X-Men: Mutant Apocalypse
|X-Men: Mutant Apocalypse|
North American cover art
X-Men: Mutant Apocalypse is an action game developed and published by Capcom for the Super Nintendo Entertainment System in 1994. The game is based on the X-Men comic book franchise from Marvel Comics. It was the second game Capcom released based on the franchise, the other being a fighting game titled X-Men: Children of the Atom, also released in 1994.
The player takes control of five X-Men who each have their own objectives, and different moves and capabilities activated by certain control combinations. The player has a limited number of lives that count for all five X-Men and not one individually.
The levels may be played in any order. At the end of each level, a boss must be battled and defeated. The next three levels are linear and require each boss level to be defeated. This is followed by two straightforward boss battles in the Danger Room. Finally only one of the X-Men can be selected, each one going through a different end level.
After beating the first five stages, a password can be acquired. The game has health pickups,as well as the option to gain lives if collecting three "X" icons hidden throughout each stage.
- Beast - Possesses superhuman physical strength, agility and ape-like appearance.
- Cyclops - Produces powerful, uncontrollable beams of concussive force from his eyes, forcing him to wear specialized visor at all times.
- Gambit - Has the ability to manipulate kinetic energy and charge objects with it and is also skilled in card-throwing, hand-to-hand and staff combat.
- Psylocke - The only playable female character, Psylocke can use her telepathic powers to form a 'psychic knife' from her fist. An expert martial artist, she has the most techniques of all the playable characters.
- Wolverine - A gruff mutant possessing superhuman senses, enhanced physical capabilities, adamantium coated bones and claws and regenerative abilities. The game however does not feature his healing factor.
Charles Xavier sends five of his X-Men to sabotage various operations and structures on the Genosha island complex to liberate mutants in captivity. Further investigation reveals Queen Brood and Tusk involved in this matter and headed by Apocalypse.
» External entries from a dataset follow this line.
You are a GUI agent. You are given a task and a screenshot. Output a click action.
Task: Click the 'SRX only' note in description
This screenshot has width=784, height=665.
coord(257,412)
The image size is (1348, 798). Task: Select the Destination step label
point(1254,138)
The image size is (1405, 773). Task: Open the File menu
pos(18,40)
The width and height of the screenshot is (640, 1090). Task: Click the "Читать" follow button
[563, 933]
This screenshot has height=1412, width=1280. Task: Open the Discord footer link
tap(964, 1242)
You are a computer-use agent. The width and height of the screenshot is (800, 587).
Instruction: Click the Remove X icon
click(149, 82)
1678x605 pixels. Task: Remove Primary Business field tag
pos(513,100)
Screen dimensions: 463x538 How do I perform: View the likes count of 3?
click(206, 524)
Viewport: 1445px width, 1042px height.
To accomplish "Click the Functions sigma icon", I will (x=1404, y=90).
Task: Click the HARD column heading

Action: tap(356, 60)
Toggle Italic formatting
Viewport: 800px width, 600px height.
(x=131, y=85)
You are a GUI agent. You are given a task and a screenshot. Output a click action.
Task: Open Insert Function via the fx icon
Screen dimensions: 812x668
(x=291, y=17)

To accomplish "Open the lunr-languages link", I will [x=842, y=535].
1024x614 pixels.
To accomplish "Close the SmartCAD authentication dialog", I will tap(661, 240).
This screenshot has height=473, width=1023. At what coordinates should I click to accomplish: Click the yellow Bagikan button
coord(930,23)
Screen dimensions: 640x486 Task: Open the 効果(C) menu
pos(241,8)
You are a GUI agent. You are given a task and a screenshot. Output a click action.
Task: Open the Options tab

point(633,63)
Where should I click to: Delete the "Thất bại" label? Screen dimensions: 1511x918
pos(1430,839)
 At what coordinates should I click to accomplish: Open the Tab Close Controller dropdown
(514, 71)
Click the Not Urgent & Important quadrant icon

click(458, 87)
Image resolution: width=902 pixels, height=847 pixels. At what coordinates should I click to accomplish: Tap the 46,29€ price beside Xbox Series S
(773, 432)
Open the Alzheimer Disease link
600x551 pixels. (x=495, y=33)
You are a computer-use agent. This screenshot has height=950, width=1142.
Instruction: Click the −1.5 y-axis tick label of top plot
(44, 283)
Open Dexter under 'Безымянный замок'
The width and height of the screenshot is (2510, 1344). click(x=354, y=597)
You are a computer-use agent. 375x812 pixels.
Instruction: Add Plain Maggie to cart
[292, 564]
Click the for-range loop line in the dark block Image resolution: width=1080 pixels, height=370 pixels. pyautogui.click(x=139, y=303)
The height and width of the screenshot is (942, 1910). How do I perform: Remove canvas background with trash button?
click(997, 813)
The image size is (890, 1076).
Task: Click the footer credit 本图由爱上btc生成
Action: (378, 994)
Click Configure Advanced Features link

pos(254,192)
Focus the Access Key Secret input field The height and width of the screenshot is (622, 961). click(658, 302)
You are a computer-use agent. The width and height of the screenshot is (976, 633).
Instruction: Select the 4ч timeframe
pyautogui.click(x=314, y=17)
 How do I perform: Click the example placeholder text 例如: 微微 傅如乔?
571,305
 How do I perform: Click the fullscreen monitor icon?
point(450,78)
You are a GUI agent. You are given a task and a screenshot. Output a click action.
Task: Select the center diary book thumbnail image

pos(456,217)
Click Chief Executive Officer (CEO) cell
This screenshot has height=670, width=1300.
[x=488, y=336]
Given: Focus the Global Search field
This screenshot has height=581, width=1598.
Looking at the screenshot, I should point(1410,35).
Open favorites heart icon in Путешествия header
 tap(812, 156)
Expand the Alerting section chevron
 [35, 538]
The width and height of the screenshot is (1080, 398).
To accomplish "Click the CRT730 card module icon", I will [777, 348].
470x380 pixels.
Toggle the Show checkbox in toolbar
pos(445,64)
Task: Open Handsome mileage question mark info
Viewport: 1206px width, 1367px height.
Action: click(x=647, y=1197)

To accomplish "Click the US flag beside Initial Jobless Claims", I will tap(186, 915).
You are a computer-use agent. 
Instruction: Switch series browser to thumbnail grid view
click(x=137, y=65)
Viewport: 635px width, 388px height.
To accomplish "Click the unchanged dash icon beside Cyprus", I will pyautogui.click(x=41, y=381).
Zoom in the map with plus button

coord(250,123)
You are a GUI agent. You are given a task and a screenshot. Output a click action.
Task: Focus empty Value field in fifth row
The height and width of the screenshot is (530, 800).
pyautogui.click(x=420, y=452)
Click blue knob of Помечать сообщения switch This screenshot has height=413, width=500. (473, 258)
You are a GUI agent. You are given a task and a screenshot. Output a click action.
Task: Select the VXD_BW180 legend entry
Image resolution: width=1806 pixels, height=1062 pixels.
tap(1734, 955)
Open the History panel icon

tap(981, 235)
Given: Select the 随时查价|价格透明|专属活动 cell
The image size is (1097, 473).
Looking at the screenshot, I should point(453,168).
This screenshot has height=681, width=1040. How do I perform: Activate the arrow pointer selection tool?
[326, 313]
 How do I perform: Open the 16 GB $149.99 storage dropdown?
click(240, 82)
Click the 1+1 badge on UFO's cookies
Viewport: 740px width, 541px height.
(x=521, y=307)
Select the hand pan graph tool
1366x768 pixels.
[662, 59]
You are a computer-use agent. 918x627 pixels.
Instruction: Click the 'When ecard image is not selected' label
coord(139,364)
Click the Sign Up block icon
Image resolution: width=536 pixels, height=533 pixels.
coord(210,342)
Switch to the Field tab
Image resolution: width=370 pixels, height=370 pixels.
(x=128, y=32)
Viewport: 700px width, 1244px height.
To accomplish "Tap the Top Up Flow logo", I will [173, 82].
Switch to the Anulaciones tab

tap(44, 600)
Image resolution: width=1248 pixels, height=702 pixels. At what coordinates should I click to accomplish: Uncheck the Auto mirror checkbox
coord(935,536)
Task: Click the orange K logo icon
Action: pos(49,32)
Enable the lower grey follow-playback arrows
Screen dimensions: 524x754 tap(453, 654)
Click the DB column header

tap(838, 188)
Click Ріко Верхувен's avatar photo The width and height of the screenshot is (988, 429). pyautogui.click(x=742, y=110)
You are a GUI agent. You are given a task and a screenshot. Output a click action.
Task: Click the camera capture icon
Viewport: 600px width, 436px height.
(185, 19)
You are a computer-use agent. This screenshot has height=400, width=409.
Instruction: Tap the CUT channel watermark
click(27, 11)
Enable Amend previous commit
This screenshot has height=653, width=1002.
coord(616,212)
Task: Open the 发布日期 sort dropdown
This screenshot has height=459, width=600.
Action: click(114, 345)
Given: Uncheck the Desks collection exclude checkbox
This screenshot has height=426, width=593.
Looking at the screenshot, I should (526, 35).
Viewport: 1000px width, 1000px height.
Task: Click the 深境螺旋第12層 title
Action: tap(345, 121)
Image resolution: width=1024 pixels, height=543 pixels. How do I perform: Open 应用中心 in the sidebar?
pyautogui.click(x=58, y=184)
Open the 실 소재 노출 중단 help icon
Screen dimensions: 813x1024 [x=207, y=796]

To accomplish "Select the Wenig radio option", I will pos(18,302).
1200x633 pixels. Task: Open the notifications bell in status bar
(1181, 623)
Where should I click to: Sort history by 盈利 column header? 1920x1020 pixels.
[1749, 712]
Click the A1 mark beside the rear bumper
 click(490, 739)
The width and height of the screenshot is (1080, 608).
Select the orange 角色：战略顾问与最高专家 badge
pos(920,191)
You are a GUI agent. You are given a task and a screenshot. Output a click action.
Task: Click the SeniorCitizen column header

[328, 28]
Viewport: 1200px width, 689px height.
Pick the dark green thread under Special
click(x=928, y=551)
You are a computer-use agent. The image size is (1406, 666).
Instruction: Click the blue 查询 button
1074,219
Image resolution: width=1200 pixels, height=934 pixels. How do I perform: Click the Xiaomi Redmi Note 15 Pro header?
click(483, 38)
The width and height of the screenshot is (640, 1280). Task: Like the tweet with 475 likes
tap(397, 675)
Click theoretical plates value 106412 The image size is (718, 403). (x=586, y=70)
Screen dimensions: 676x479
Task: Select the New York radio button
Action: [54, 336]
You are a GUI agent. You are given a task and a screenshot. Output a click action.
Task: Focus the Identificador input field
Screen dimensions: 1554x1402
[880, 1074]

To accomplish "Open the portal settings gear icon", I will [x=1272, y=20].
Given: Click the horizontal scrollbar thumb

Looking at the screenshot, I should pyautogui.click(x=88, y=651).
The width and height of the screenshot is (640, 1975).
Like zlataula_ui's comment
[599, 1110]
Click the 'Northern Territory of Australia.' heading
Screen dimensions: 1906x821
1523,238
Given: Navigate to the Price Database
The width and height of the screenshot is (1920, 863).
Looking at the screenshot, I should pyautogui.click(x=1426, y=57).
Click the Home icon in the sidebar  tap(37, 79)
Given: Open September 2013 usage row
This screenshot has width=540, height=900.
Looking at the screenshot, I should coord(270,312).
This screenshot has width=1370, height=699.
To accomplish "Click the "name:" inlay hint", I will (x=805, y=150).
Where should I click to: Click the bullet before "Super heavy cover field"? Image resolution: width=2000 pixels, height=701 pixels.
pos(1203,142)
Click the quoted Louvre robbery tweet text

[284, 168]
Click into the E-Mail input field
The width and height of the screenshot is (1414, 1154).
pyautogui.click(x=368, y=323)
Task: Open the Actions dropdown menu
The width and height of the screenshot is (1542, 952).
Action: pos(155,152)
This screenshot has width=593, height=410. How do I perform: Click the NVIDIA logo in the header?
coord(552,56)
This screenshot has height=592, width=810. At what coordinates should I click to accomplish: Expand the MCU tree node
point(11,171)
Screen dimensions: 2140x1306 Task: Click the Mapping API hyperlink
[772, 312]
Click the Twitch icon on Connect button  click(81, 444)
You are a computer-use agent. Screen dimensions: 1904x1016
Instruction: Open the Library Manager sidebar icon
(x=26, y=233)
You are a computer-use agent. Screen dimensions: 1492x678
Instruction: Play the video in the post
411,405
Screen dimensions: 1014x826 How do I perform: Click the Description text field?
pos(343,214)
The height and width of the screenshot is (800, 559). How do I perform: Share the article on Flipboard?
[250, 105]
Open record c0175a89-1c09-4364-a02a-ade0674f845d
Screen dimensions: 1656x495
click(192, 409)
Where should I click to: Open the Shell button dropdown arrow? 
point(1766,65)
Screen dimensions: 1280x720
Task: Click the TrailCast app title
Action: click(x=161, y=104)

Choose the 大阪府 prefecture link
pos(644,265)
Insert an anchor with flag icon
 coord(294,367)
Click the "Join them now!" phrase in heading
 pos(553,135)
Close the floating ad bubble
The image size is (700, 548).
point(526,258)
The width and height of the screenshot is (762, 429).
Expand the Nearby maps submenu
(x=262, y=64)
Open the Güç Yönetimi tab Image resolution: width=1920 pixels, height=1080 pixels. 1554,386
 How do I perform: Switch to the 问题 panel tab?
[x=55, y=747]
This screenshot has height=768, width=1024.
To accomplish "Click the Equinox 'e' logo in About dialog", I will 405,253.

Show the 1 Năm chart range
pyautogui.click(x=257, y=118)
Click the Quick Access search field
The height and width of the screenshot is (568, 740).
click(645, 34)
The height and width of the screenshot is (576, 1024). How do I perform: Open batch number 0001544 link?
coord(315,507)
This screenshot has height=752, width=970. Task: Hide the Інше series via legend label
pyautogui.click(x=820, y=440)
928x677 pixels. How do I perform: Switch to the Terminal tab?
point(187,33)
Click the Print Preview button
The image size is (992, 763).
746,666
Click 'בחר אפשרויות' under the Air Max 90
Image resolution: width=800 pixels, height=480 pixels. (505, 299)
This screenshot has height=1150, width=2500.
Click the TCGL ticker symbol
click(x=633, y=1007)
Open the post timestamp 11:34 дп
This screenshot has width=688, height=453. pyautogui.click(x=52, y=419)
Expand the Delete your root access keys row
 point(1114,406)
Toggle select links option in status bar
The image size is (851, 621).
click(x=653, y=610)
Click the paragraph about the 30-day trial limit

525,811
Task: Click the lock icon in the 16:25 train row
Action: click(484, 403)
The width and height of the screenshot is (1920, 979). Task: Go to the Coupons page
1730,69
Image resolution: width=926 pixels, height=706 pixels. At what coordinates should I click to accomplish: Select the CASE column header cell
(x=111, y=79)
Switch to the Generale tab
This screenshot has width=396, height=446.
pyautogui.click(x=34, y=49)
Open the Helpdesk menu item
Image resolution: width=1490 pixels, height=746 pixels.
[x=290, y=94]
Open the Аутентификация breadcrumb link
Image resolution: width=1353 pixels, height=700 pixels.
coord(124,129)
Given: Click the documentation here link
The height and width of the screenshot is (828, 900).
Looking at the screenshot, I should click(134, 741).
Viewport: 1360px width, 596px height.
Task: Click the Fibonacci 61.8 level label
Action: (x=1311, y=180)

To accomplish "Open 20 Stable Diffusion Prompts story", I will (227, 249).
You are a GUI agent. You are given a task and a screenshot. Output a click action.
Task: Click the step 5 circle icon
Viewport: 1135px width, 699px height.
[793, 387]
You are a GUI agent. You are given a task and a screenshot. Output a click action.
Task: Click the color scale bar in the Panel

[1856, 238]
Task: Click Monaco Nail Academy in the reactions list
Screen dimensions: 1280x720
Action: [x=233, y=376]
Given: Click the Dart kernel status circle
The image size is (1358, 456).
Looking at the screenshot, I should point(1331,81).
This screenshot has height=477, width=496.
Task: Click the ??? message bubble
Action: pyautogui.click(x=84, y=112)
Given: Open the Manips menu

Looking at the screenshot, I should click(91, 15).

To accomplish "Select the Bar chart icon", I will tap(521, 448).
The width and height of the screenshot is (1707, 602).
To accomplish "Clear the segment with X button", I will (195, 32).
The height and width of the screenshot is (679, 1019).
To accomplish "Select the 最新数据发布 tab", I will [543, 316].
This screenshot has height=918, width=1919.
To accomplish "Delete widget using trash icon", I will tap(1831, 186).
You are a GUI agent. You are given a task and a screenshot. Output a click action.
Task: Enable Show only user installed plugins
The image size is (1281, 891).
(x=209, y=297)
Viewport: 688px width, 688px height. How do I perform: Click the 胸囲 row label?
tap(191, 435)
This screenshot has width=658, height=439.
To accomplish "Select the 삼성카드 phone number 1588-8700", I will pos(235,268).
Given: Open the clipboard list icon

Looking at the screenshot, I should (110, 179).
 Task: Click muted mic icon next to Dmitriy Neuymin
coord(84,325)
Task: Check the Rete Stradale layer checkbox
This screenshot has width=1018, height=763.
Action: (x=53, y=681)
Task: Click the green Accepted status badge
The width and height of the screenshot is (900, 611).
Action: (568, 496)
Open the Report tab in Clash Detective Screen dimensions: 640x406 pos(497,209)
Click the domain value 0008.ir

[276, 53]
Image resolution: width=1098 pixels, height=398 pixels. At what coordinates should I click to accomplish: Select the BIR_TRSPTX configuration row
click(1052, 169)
After defeating all evil forces on Genosha. Xavier finds out that Magneto intends to destroy Genosha from his space station Avalon. To prepare for the confrontation, Xavier tests the five X-Men in the Danger Room to defeat holograms of Omega Red and Juggernaut. After passing the tests, the X-Men go their separate paths inside Avalon facing and defeating Exodus and then battling Magneto and thwarting his plans.
Three of Electronic Gaming Monthly's four reviewers declared it to be by far the best video game based on the X-Men to date, citing the large levels and demanding difficulty. Though they remarked that it "may become repetitive after a while", GamePro concluded that the game is "a solid hit," particularly praising the graphics, the high difficulty, and the Street Fighter II stylistics.
Next Generation reviewed the SNES version of the game, rating it three stars out of five, and stated that "While it would've been nice to see more X-people, this game plays great. Nothing revolutionary, but fun."
In a 2011 retrospective, GamePro listed the game's "strong soundtrack, unlimited powers and a focus on combat rather than platforming," as well as the fact that the levels can be beaten in any order, among its strong features, but criticised a "fairly limited" moveset of the characters. According to a GameFan retrospective, "fans of the franchise and of the genre it represents here will be equally impressed with what is on offer." They specified the impressive visuals, tight gameplay, and perfectly balanced difficulty.
In 2013, Nerdist included X-Men: Mutant Apocalypse among the top ten most iconic Marvel video games, calling it "extraordinary for its time, with beautiful visuals and far more accessible game play than its Sega Genesis counterpart." That same year, this "pretty damn good" side-scrolling action game was also ranked as the 20th best Marvel video game by Geek Magazine.